Abstract:
A method and an associated apparatus for controlling a heating current flowing through an emitter of a pulsed X-ray tube during pulse pauses are provided. The heating current is controlled by comparing a measured actual value of the heating current with a predefinable desired value of the heating current. A low-pass filtering of the actual value of the heating current is effected before the comparison. A time constant of the low-pass filtering is equal to a thermal time constant of the emitter. A correction of the actual value of the heating current is provided before the low-pass filtering by a first correction value. The first correction value is determined such that a tube current control during the pulses is not compensated for by the heating current control in the pulse pauses.

Description:
This application claims the benefit of DE 10 2013 200 189.4, filed on Jan. 9, 2013, which is hereby incorporated by reference in its entirety. 
     FIELD 
     The present embodiments relate to a method and an apparatus for controlling a heating current flowing through an emitter of a pulsed X-ray tube during pulse pauses of radiation. 
     BACKGROUND 
     In order to control current of an X-ray tube, heating current of a cathode (e.g., an emitter) of the X-ray tube is varied. As a result, the electron emission of the cathode is controlled. Such control is described in the published patent application DE 43 00 825 A1. 
     In the case of pulsed radiography or in the case of 3D imaging in angiography, a dose power of X-ray radiation and thus a required tube current from pulse to pulse are adapted to a present object situation. For this purpose, an X-ray generator that heats the cathode to an emission temperature receives corresponding desired value stipulations for the tube current in each case shortly before the X-ray pulses. By virtue of emission tables stored in the X-ray generator, this results in an appropriate start value of the heating current. However, since typical pulse widths are only in the range of 3 to 12 ms, control only during the radiation pulses is ruled out. In the pulse pauses, too, the emitter is to be controlled to the required temperature for reasons of the desired function. Typical image frequencies are in the range of 3 to 100 Hz. 
     It is known, in the case of a desired value jump in the tube current, to select the corresponding heating current with the aid of an emission table and to adjust the heating current by a heating current controller that is responsible for controlling the heating current in the pulse pauses. On account of the thermal delay of the emitter, the tube current follows only in a time-delayed manner. 
     A tube current controller is active during a pulse, and the tube current controller provides feedback about the present emitter temperature directly via the measurement of the tube current in the high-voltage circuit. The tube current controller may attempt to bring the emitter to the required temperature as rapidly as possible by a large control dynamic range within the allowed limits for the heating current. This functions very effectively in the case of long X-ray pulses (e.g., greater than 10 ms), but in the case of short pulses (e.g., 3 ms), the influencing possibility for the tube current controller decreases greatly owing to the short control time. Consequently, owing to a lack of emission feedback, the more sluggish heating current controller dominates the emitter temperature or the rate of adjustment thereof. Faster tube current adjustment times are to be provided, however, owing to faster rotation times, higher image frequencies and shorter pulse times in the case of 3D imaging. 
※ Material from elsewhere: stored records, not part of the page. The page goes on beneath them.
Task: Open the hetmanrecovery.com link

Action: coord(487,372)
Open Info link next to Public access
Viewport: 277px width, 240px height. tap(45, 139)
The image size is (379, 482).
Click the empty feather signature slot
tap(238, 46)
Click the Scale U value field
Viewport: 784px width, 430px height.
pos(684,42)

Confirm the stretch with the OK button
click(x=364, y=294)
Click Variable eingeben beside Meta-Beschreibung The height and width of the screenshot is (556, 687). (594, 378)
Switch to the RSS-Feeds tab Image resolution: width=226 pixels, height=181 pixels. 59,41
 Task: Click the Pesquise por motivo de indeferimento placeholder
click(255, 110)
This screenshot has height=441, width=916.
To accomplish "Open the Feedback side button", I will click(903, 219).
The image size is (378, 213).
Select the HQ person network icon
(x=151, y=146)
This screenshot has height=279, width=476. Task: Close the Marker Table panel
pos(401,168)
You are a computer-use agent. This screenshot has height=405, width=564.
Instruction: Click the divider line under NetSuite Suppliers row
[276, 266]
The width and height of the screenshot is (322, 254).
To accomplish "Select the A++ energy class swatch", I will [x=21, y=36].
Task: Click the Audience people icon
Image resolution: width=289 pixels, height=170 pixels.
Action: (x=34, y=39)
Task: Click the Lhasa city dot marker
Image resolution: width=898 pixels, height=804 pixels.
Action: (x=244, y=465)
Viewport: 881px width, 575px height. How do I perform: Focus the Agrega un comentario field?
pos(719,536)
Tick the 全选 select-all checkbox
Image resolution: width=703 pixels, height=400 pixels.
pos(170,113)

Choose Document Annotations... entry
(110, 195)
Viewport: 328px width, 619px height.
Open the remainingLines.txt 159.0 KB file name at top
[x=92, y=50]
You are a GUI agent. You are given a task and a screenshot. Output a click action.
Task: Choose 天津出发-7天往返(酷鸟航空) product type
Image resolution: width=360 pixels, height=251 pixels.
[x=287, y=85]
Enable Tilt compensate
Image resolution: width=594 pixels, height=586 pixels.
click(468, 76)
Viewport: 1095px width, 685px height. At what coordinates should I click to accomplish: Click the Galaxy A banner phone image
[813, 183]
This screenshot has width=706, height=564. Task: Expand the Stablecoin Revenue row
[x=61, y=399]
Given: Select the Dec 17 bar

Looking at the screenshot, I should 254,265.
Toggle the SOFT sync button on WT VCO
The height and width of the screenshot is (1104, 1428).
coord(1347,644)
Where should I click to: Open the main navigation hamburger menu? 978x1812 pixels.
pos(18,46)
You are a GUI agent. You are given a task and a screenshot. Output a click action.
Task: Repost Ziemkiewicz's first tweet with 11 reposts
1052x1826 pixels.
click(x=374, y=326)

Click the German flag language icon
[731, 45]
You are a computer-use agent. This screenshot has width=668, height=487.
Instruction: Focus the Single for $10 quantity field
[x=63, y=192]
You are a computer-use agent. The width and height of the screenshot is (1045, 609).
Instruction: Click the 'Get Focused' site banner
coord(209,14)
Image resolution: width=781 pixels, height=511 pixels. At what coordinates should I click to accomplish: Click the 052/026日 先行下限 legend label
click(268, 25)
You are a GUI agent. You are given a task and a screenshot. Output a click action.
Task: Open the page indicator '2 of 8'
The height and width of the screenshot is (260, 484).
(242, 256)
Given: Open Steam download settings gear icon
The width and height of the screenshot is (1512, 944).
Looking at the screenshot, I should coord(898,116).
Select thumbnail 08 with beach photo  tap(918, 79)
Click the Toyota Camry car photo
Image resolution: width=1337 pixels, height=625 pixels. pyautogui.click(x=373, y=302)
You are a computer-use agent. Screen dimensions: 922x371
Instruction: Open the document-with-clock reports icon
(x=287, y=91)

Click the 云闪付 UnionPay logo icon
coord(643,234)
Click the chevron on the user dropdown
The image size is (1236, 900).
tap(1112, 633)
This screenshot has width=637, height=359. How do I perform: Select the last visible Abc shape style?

       FIG. 1  shows a block diagram of known heating current control of one embodiment of an X-ray tube  1  operating in pulsed operation. In this case, according to the design, during the pulse pauses, the heating current H is controlled based on stored emission tables with the aid of the measured actual value of the heating current H Actual , and during the X-ray pulses, the heating current H is controlled with the aid of the measured actual value of the tube current R Actual . The X-ray tube  1  includes at least one emitter  2  and at least one anode  3 . The at least one emitter  2  is supplied with the heating current H from the controllable current supply  4 . The tube voltage is generated by a controllable tube high-voltage supply  5 . 
     A heating current measuring unit  6  is situated in the heating current circuit and determines the actual value of the heating current H Actual . The actual value of the heating current H Actual  is fed to a heating current control unit  8 . A tube current measuring unit  7  is situated in the tube voltage circuit and determines the actual value of the tube current R Actual . The actual value of the tube current R Actual  is likewise fed to the heating current control unit  8 . The actual values H Actual  and R Actual  are compared with the desired value of the heating current H Desired  in the pulse pauses and with the desired value of the tube current R Desired  during the pulses in the heating current control unit  8 . A controlled variable RG is derived therefrom as necessary and controls the current supply  4 . The heating current control unit  8  is embodied as a PI controller, for example. 
       FIG. 2  shows a timing diagram of relevant variables of the heating current control. This diagram is appropriate with respect to the heating current control in  FIG. 1 . The control during the pulses is not illustrated for reasons of clarity. Such additional control would become apparent as heating current peaks during the pulses and adjust the tube current to the desired value somewhat more rapidly. 
     The illustration shows on the x-axis the time t in milliseconds, and on the y-axis merely phenomenologically (without indications of magnitude) the actual value of the tube current R Actual , the desired value of the tube current R Desired , the temperature T of the emitter  2  and the actual value of the heating current H Actual . Owing to a material-governed delayed heating of the emitter  2 , the temperature T does not rise abruptly, but rather in a time-delayed manner. As a result, the actual value of the tube current R Actual  attains the desired value R Desired  only after approximately 500 ms. In the example illustrated, the pulse widths and pulse pauses in each case have a length of approximately 75 ms. 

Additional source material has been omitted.